Равенство смертных дарит Степановой не только пафос, но и юмор и поэтическую бесцеремонность. «Ослепленный Спенсер» Дагласа Гордона смотрит пустыми глазницами на кабинки, в каждой из которых – по женскому портрету («Ия Саввина» Георгия Петрусова, «Девушка на фоне камина» Амедео Модильяни, «Вампирша» Урса Фишера и Мамышев-Монро в образе Валентины Матвиенко). Обыгрывается тема купленной интимности (ведь посетитель платит за время, проведенное с шедевром). Но любовь, как известно, продажной не бывает, можно заплатить за звездный статус произведения, но по-настоящему не увидеть его.
----------------------------------------
> _Набор заданий_
1. Почему, согласно фрагменту источника, в работе обыгрывается тема купленной интимности?
2. Какие женские портреты находятся в кабинках, на которые смотрит «Ослепленный Спенсер», по фрагменту источника? Перечислите все.
3. Ответьте на вопросы по фрагменту источника:
(a) Кому принадлежит «Ослепленный Спенсер»?
(b) Что, помимо пафоса, дарит Степановой равенство смертных?
(c) За что, согласно фрагменту, можно заплатить, так и не увидев произведение по-настоящему?

> _Предоставленные записи_
----------------------------------------
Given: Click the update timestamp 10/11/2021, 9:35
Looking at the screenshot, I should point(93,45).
----------------------------------------
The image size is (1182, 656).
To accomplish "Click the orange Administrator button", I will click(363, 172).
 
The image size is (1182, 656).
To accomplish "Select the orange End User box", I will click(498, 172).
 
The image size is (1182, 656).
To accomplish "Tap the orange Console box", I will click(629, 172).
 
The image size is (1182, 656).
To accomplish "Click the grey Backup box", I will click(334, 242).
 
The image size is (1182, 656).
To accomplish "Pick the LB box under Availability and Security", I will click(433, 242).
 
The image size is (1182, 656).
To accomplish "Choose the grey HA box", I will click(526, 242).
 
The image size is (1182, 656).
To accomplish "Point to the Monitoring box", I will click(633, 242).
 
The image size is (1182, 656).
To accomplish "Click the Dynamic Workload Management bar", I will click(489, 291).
----------------------------------------
> _Решения заданий_
1. Потому что посетитель платит за время, проведенное с шедевром.

2.
«Ия Саввина» Георгия Петрусова
«Девушка на фоне камина» Амедео Модильяни
«Вампирша» Урса Фишера
Мамышев-Монро в образе Валентины Матвиенко

3.
(a) Дагласу Гордону.
(b) Юмор и поэтическую бесцеремонность.
(c) За звездный статус произведения.